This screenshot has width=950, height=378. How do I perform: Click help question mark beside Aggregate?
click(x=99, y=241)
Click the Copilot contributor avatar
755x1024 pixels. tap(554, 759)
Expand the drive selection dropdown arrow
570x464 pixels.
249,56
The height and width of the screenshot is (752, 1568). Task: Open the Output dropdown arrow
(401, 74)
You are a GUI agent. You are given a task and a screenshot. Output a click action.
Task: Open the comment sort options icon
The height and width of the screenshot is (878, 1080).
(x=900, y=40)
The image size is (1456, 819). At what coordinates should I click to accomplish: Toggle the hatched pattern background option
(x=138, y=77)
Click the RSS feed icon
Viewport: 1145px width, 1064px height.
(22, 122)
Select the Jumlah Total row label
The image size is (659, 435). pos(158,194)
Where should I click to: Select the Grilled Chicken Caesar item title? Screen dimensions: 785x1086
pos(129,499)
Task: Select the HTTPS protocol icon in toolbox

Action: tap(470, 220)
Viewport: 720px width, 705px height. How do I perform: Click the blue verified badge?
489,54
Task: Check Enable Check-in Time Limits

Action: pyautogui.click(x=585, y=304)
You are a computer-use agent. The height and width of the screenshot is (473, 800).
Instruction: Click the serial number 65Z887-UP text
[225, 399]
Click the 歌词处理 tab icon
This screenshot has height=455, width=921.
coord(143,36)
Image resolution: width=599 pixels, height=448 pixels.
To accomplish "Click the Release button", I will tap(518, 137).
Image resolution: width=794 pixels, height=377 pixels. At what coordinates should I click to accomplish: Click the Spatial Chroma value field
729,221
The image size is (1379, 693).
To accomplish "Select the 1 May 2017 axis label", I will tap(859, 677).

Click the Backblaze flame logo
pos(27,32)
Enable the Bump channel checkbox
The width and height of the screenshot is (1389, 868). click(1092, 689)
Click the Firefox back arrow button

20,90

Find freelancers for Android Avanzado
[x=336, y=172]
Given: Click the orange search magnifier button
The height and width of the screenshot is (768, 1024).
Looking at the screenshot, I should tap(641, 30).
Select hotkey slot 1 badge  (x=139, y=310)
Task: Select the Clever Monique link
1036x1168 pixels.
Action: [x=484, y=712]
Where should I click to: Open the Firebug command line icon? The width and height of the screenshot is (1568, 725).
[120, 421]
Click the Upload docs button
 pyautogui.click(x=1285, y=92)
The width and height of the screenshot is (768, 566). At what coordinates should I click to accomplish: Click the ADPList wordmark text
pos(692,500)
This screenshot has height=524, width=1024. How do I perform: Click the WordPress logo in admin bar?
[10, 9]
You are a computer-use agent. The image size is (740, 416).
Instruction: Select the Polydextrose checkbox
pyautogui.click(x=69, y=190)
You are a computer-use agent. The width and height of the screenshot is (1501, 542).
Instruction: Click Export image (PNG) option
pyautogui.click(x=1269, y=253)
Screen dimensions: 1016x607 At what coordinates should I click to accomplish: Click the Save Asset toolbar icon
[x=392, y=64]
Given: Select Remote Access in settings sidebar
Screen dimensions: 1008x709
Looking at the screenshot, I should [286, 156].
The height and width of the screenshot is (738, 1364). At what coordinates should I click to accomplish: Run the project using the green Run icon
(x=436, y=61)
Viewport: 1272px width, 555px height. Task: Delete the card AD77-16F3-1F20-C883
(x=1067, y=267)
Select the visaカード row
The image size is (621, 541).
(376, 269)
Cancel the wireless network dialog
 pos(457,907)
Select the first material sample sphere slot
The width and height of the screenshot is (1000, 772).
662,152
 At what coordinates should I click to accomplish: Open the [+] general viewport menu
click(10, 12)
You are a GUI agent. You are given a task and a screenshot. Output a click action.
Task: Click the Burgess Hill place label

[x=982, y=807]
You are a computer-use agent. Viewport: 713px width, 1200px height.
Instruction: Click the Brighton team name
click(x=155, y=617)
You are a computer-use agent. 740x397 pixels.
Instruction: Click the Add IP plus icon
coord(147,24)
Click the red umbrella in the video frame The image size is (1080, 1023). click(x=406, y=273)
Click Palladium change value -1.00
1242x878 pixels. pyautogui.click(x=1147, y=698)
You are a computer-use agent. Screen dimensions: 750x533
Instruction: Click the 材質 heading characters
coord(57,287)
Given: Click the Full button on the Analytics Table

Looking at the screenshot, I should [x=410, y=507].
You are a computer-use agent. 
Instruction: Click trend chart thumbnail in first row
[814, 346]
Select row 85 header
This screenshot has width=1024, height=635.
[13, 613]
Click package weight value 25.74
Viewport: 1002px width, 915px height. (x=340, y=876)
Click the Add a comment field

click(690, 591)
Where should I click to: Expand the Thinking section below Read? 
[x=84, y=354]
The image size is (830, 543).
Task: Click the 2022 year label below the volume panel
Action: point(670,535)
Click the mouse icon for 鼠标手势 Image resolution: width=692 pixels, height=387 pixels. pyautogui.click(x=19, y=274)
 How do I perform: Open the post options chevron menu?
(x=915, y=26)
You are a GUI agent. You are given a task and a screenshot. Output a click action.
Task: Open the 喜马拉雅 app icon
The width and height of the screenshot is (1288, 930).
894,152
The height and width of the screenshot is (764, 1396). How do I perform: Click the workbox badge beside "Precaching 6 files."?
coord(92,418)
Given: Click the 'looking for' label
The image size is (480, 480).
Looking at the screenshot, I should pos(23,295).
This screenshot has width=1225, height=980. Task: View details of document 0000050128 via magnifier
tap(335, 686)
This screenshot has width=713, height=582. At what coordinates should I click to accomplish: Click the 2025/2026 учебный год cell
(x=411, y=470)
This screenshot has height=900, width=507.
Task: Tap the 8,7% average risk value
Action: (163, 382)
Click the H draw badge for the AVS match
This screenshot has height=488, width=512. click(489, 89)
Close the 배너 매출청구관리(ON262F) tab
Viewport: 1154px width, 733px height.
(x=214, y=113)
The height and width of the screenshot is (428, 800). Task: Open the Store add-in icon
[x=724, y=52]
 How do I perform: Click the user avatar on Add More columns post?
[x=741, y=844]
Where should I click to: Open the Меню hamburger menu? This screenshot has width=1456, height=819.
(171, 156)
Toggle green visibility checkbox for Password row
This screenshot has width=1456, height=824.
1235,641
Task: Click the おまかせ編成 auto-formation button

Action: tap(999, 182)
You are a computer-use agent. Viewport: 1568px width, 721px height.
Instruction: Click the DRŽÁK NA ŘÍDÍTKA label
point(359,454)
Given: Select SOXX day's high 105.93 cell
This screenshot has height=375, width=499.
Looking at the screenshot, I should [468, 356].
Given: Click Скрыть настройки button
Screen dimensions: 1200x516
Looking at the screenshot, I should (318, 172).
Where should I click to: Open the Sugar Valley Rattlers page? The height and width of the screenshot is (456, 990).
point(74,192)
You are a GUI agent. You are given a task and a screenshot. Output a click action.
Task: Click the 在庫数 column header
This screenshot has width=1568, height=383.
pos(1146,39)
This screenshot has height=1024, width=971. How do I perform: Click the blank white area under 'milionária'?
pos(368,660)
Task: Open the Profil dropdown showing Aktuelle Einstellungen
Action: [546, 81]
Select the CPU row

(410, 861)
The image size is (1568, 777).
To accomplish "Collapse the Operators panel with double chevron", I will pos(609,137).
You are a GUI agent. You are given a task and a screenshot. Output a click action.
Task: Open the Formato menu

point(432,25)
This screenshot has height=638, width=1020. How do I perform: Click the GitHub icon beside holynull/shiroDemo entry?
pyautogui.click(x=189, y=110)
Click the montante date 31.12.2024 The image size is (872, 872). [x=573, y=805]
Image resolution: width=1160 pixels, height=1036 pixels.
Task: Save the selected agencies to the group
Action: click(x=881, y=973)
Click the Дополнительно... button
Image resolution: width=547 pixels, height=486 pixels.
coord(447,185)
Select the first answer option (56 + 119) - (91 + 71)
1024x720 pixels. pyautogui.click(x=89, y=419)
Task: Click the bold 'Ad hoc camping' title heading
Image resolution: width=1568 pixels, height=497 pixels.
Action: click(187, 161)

☆ ☆ ☆ ☆ ☆

* WORK TO BE COMPLETED *
Each line from the start of the listing above through the line containing "Image resolution: width=599" must be reproduced exactly. Leave out the rest.

* ANSWER TO THE PROBLEM *
This screenshot has width=950, height=378. How do I perform: Click help question mark beside Aggregate?
click(x=99, y=241)
Click the Copilot contributor avatar
755x1024 pixels. tap(554, 759)
Expand the drive selection dropdown arrow
570x464 pixels.
249,56
The height and width of the screenshot is (752, 1568). Task: Open the Output dropdown arrow
(401, 74)
You are a GUI agent. You are given a task and a screenshot. Output a click action.
Task: Open the comment sort options icon
The height and width of the screenshot is (878, 1080).
(x=900, y=40)
The image size is (1456, 819). At what coordinates should I click to accomplish: Toggle the hatched pattern background option
(x=138, y=77)
Click the RSS feed icon
Viewport: 1145px width, 1064px height.
(22, 122)
Select the Jumlah Total row label
The image size is (659, 435). pos(158,194)
Where should I click to: Select the Grilled Chicken Caesar item title? Screen dimensions: 785x1086
pos(129,499)
Task: Select the HTTPS protocol icon in toolbox

Action: tap(470, 220)
Viewport: 720px width, 705px height. How do I perform: Click the blue verified badge?
489,54
Task: Check Enable Check-in Time Limits

Action: pyautogui.click(x=585, y=304)
You are a computer-use agent. The height and width of the screenshot is (473, 800).
Instruction: Click the serial number 65Z887-UP text
[225, 399]
Click the 歌词处理 tab icon
This screenshot has height=455, width=921.
coord(143,36)
Image resolution: width=599 pixels, height=448 pixels.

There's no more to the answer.